■ ACTION ITEM
Every record here should be printed again exactly.

■ THE DATA
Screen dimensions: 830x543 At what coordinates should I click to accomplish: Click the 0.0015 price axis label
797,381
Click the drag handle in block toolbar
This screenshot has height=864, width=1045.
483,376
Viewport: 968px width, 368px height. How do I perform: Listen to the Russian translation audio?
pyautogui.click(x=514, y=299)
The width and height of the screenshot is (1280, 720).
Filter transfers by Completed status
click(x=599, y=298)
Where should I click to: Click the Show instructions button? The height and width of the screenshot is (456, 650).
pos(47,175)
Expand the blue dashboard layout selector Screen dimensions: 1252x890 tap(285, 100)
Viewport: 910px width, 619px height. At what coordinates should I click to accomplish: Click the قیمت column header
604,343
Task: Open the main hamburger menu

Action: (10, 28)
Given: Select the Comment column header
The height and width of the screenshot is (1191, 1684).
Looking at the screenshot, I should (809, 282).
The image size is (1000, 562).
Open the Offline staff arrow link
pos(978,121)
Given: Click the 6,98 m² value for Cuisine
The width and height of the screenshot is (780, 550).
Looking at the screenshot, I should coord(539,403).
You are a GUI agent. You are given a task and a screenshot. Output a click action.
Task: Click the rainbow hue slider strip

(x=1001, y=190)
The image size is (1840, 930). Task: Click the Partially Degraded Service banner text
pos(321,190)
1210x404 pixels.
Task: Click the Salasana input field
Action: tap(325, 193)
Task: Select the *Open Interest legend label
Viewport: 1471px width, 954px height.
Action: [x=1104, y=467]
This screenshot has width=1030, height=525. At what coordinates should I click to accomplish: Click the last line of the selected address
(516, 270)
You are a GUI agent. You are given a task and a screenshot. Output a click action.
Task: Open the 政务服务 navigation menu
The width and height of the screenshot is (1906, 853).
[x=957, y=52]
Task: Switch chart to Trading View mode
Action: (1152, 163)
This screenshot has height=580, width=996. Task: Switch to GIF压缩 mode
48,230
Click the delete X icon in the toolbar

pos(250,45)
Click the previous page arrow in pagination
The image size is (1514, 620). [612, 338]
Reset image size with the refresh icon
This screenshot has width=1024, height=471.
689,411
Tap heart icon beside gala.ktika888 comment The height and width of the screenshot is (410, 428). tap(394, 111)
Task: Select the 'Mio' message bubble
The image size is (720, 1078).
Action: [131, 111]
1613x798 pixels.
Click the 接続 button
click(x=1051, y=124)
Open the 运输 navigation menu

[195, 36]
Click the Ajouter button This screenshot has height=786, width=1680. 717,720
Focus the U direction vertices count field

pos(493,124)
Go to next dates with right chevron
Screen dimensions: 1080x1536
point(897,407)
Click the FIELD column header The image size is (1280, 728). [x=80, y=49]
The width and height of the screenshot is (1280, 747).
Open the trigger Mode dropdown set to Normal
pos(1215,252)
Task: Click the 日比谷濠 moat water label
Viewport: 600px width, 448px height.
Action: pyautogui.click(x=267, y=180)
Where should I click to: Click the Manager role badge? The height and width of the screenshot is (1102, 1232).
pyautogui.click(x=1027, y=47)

■ REPLY TO THE TASK
Screen dimensions: 830x543 At what coordinates should I click to accomplish: Click the 0.0015 price axis label
797,381
Click the drag handle in block toolbar
This screenshot has height=864, width=1045.
483,376
Viewport: 968px width, 368px height. How do I perform: Listen to the Russian translation audio?
pyautogui.click(x=514, y=299)
The width and height of the screenshot is (1280, 720).
Filter transfers by Completed status
click(x=599, y=298)
Where should I click to: Click the Show instructions button? The height and width of the screenshot is (456, 650).
pos(47,175)
Expand the blue dashboard layout selector Screen dimensions: 1252x890 tap(285, 100)
Viewport: 910px width, 619px height. At what coordinates should I click to accomplish: Click the قیمت column header
604,343
Task: Open the main hamburger menu

Action: (10, 28)
Given: Select the Comment column header
The height and width of the screenshot is (1191, 1684).
Looking at the screenshot, I should (809, 282).
The image size is (1000, 562).
Open the Offline staff arrow link
pos(978,121)
Given: Click the 6,98 m² value for Cuisine
The width and height of the screenshot is (780, 550).
Looking at the screenshot, I should coord(539,403).
You are a GUI agent. You are given a task and a screenshot. Output a click action.
Task: Click the rainbow hue slider strip

(x=1001, y=190)
The image size is (1840, 930). Task: Click the Partially Degraded Service banner text
pos(321,190)
1210x404 pixels.
Task: Click the Salasana input field
Action: tap(325, 193)
Task: Select the *Open Interest legend label
Viewport: 1471px width, 954px height.
Action: [x=1104, y=467]
This screenshot has width=1030, height=525. At what coordinates should I click to accomplish: Click the last line of the selected address
(516, 270)
You are a GUI agent. You are given a task and a screenshot. Output a click action.
Task: Open the 政务服务 navigation menu
The width and height of the screenshot is (1906, 853).
[x=957, y=52]
Task: Switch chart to Trading View mode
Action: (1152, 163)
This screenshot has height=580, width=996. Task: Switch to GIF压缩 mode
48,230
Click the delete X icon in the toolbar

pos(250,45)
Click the previous page arrow in pagination
The image size is (1514, 620). [612, 338]
Reset image size with the refresh icon
This screenshot has width=1024, height=471.
689,411
Tap heart icon beside gala.ktika888 comment The height and width of the screenshot is (410, 428). tap(394, 111)
Task: Select the 'Mio' message bubble
The image size is (720, 1078).
Action: [131, 111]
1613x798 pixels.
Click the 接続 button
click(x=1051, y=124)
Open the 运输 navigation menu

[195, 36]
Click the Ajouter button This screenshot has height=786, width=1680. 717,720
Focus the U direction vertices count field

pos(493,124)
Go to next dates with right chevron
Screen dimensions: 1080x1536
point(897,407)
Click the FIELD column header The image size is (1280, 728). [x=80, y=49]
The width and height of the screenshot is (1280, 747).
Open the trigger Mode dropdown set to Normal
pos(1215,252)
Task: Click the 日比谷濠 moat water label
Viewport: 600px width, 448px height.
Action: pyautogui.click(x=267, y=180)
Where should I click to: Click the Manager role badge? The height and width of the screenshot is (1102, 1232).
pyautogui.click(x=1027, y=47)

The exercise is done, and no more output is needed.